### What needs to be done
Among the lines below, some may contain the string "Given". Say how many do, and give nothing besides the number.

---------------

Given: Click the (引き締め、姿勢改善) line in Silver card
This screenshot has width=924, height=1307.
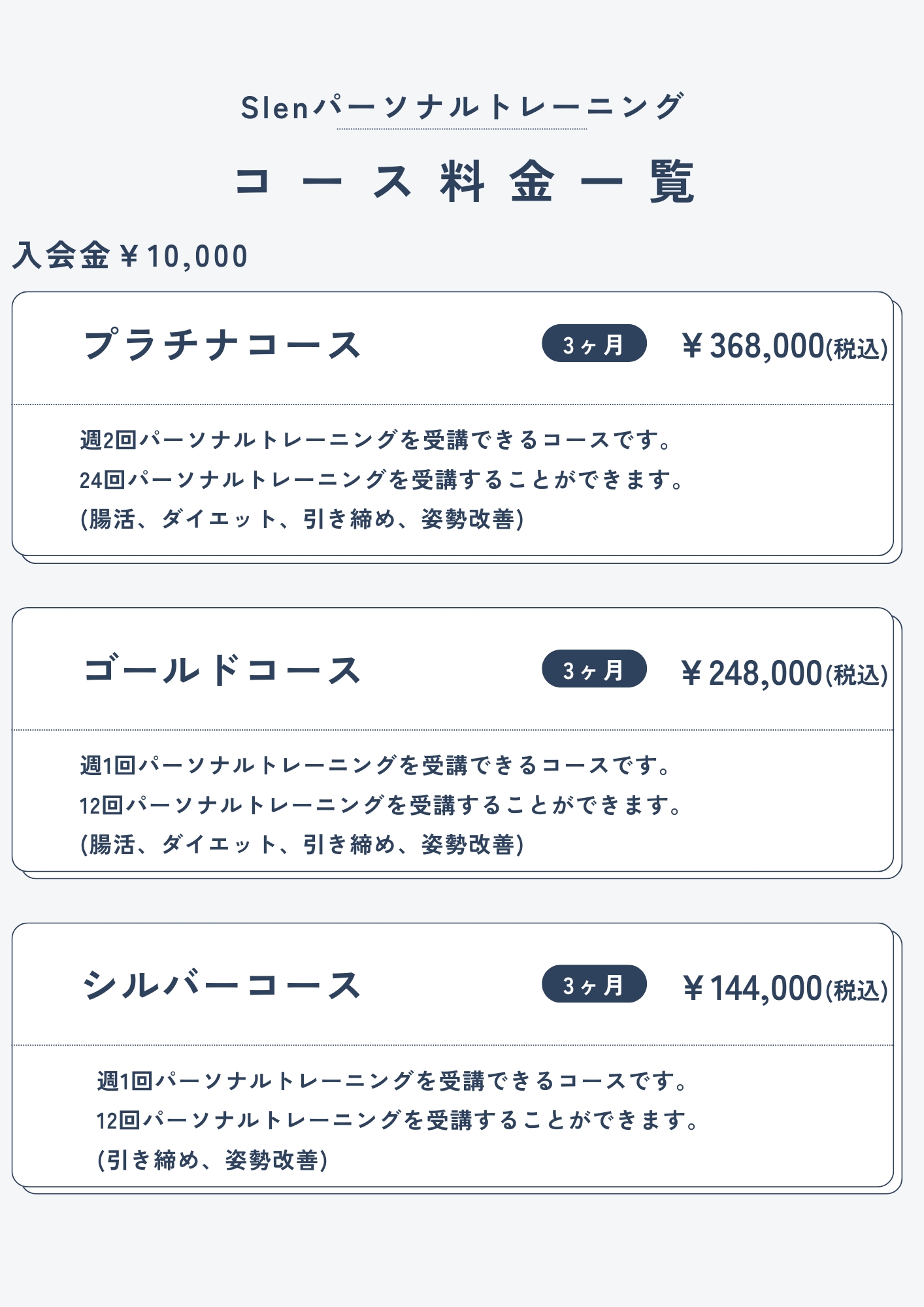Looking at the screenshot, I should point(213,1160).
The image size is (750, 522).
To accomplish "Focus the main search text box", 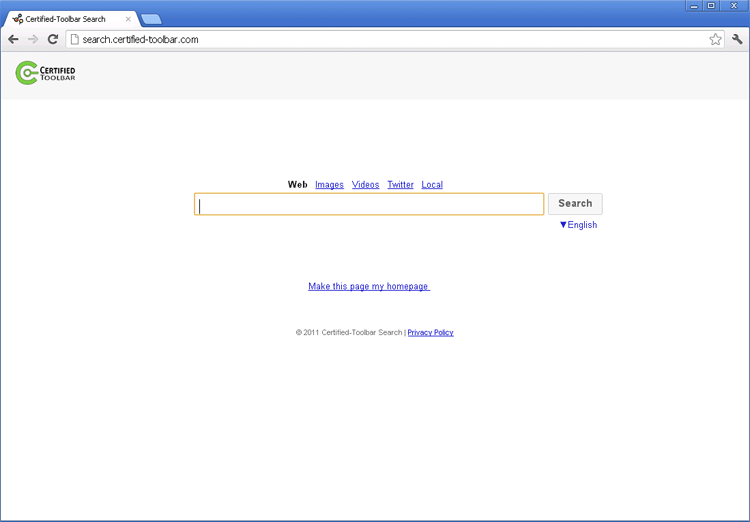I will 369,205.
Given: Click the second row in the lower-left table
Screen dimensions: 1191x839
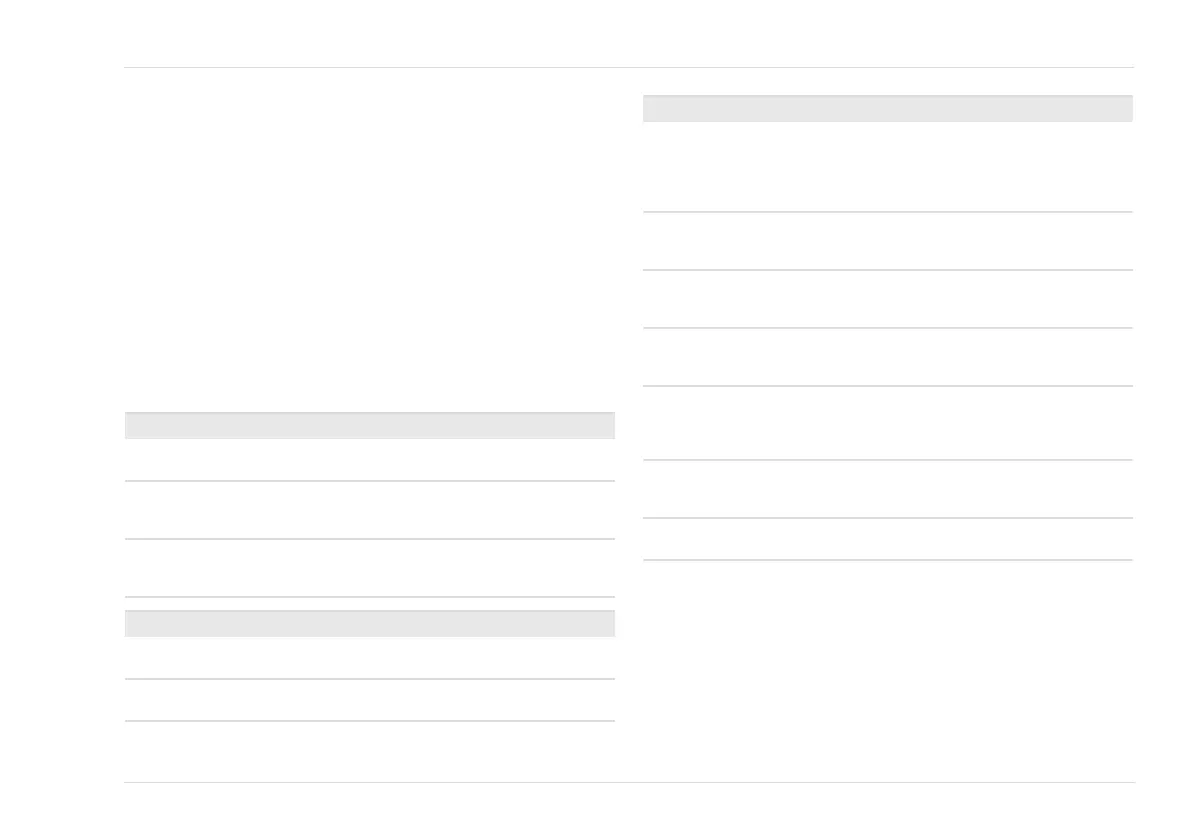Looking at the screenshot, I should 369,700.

---------------

### Result of this task
2